Attitude and Culture
CLICK to listen to the audio version of this Daily Paradox
Trying to book an apartment in UK in December we received the following reply:
Due to the long stay nature of our corporate clients
with options to extend, it would be to (sic) early to
offer availability. I suggest you re check in October.
While this is a poor illustration of the depth of the UK recession it may partly explain the cause of it. It is certainly a vivid example of the problems attitude and culture can create. How does an employer interview for attitude? How does a business create a culture of care?
It is fairly easy to find out if a candidate for a job has the technical skills needed to do it successfully. Qualifications, experience and simple tests can predict with reasonable certainty fitness for purpose. So why is it reported that nearly half of management hirings fail within the first eighteen months? And if the reports are true that 90% of these failings are due to attitude how can employees demonstrate good attitudes both at interview and when they start work?
Contrary to popular belief, employers seldom look for people to join them who merely perpetuate the existing business. All businesses are subject to swift, sometimes dramatic, change. That implies that the existing culture will need modifying from time to time. This is not to throw out the good aspects of it but to recognise that changing technological and competitive situations will demand a developing, not a static culture.
When interviewing a candidate for a job I look for one vital ingredient beyond the skills needed to perform the work – determination. If everyone I hire is determined it won’t make for an easy ride for me as a boss but it will make the business very successful. How do I recognise that determination? By the candidate’s enthusiasm in preparing for the interview, by the focus the candidate has on the business and me, the interviewer, rather than on himself or herself and by the intelligence and appropriateness of the questions s/he asks me.

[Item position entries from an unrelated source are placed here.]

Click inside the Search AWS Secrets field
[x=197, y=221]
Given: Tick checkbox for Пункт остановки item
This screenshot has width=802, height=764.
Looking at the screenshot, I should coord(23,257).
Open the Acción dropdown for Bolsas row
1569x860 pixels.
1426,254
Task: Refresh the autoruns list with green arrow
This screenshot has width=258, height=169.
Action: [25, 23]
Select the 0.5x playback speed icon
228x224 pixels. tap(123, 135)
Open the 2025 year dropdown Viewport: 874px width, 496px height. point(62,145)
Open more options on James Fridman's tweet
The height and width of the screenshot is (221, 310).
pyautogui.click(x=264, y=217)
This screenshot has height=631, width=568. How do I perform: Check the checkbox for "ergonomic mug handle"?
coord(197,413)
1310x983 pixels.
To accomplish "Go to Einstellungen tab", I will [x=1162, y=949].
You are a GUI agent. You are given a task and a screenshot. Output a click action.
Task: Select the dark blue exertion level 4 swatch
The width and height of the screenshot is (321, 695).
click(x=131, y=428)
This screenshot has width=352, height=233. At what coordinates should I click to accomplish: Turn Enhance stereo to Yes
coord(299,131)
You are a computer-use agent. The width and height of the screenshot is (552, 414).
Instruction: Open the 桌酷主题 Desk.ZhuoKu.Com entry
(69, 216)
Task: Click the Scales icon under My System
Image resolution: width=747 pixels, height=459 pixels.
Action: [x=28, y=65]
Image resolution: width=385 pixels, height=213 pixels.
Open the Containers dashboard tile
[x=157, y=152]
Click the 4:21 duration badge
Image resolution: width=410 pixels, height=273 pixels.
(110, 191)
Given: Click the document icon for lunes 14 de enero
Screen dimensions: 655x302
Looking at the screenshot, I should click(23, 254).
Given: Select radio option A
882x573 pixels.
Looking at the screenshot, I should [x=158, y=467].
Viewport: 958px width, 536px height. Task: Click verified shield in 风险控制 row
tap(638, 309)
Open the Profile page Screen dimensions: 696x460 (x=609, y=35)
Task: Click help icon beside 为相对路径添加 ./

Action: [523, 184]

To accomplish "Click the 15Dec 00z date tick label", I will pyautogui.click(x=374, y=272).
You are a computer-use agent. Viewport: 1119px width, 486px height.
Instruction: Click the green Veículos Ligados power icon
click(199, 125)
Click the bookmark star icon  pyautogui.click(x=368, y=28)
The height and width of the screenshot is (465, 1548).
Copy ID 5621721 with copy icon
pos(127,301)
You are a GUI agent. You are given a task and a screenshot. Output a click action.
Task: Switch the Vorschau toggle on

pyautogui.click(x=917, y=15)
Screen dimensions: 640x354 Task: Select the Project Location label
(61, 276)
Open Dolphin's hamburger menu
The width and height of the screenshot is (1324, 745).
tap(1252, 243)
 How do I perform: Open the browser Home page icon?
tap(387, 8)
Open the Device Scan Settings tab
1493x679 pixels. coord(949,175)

What does a determined candidate offer for the business that others don’t?
First, an attitude of success. People who are determined to achieve, achieve. Second, the ability to build on their determination by the key management technique of encouragement. Encouragement spawns enthusiasm; enthusiasm fuels determination. That does not work unless there is a spark of determination to start with.
So when employees have run the gauntlet of an ‘attitude interview’ and got the job what can they do to reinforce and build on the expectations they have so enticingly raised?
For the answer please see my article of 29Sep11 ‘The First Five Hundred Minutes’ http://www.terrificmentors.com/2011/09/the-first-five-hundred-minutes/
Whoever called these the ‘soft skills’ ought to be sued for misrepresentation. They are seriously harder than most of the technical skills. Let us call them the Attitude Skills. They can be found in a wide variety of types and styles of people. Their common factor is that they succeed.